Porta Fidei , [the “door of faith”], that is, the door God opened to the pagans at the time of the Emperor Claudius and of Paul’s missions. Since then, therefore, it has been open to all peoples, to our day, to the beginning of the 21st century in a global world subject to rapid and unpredictable changes. Benedict XVI’s Motu Proprio begins with this evocative image from the Acts of the Apostles, the book of the Bible that tells of the first steps taken by the Church. With it the Pope proclaims a new “Year of Faith”, similar to the Year that Paul VI proclaimed to commemorate the martyrdom of the Apostles, patrons of Rome, two years after the conclusion of the Second Vatican Council.
The document — announced by the Pope at the end of an important congress marking the debut of the recently created dicastery for the New Evangelization — is as it were a small encyclical, steeped in biblical references and with an acutely sensitive attention to today’s times.
The Motu Proprio comes under the banner of the Second Vatican Council and of those who directed, governed and brought it to conclusion and began to apply it in the Church and throughout the world: Paul VI and John Paul II. The date of the document is significant in this respect: October 11, the anniversary of the opening of the Council and the liturgical feast of Bl. John XXIII, the Pontiff who had the courage to convoke it and who opened it.

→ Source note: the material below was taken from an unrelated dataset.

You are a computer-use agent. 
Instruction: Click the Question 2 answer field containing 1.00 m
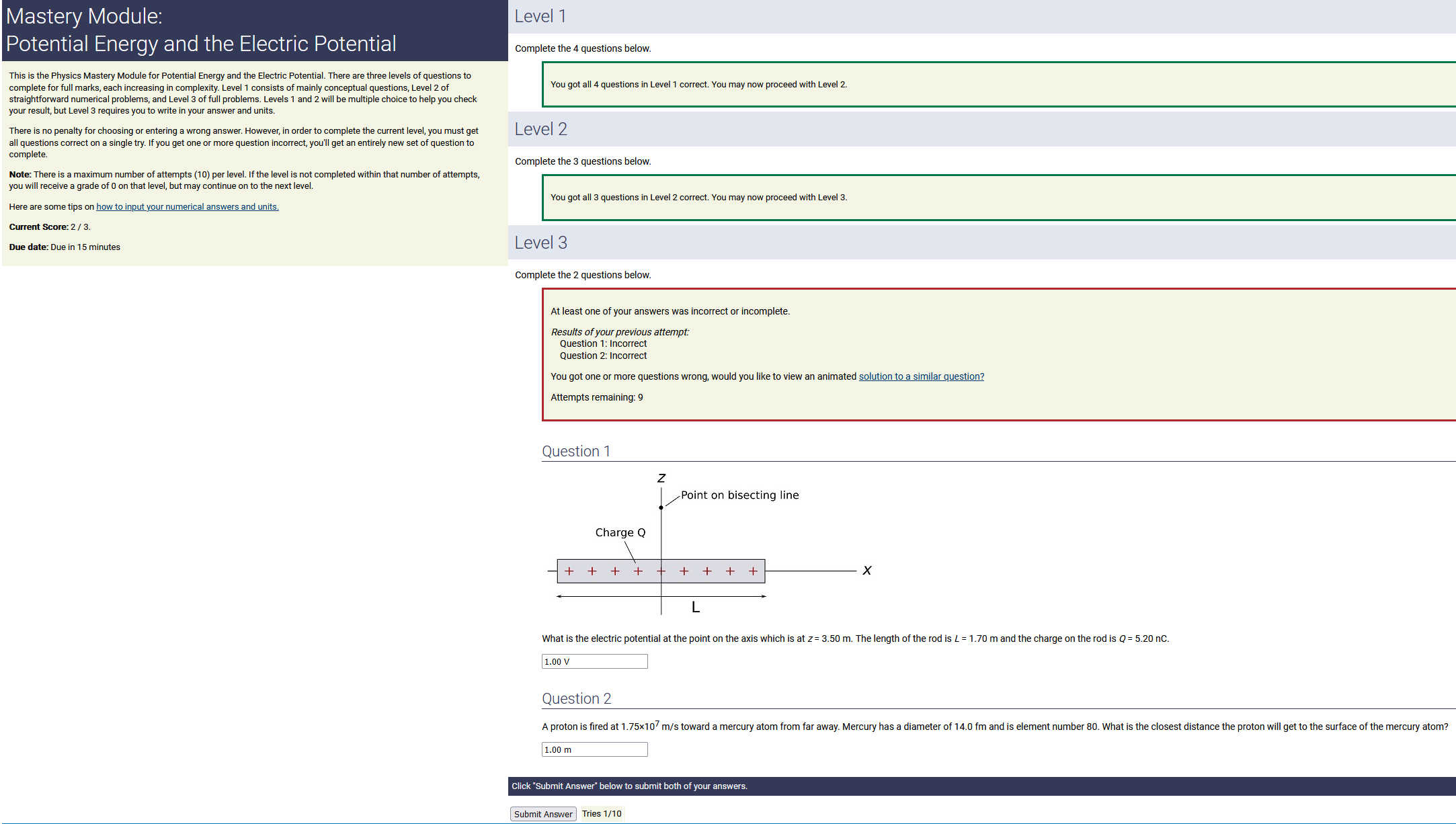[594, 749]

Indeed, the Year of Faith will begin on 11 October 2012, the 50th anniversary of the opening of the Council and the 20th anniversary of the publication of the Catechism of the Catholic Church , which is its richest doctrinal fruit. It resembles the one proclaimed by Paul VI in 1967: “If the Council does not expressly address faith, it speaks of it on every page”, the Pope said on 8 March. And on 29 June, the 19th centenary of the Apostles Peter and Paul, he opened the year of faith, which ended on 20 June 1968, by proclaiming the Creed of The People of God.
In the Motu Proprio, Benedict XVI recalls how his immediate predecessor, also proclaimed Blessed, defined Vatican II in 2001 as “the great grace bestowed on the Church in the twentieth century”, and from a historical perspective too the event appears as of indisputable importance, despite contrary and inconsistent points of view. At the end of 2005, Joseph Ratzinger — the last Roman Pontiff to have had a first-hand experience of the Council — presented an interpretation of it consistent with Catholic tradition and both theologically and historically convincing.
This new initiative of a Pope who can speak to everyone and go straight to the heart of the matter will follow precisely in the wake of the Second Vatican Council. Benedict XVI thus claims that since the beginning of his ministry as Successor of the Apostle Peter, he has recalled the “need to rediscover the journey of faith”. And this is what matters too, because in a context in which a “unitary cultural matrix” inspired by Christian faith is often lacking, we cannot accept “that salt should become tasteless or the light be kept hidden”.
Therefore, faced by the thirst for God that women and men of our times experience in the deserts of this world, each and every follower of Christ, through continuous personal renewal, must make their witness of the one light that enlightens the world shine out. “In a journey”, writes the Pope, “that lasts a lifetime”.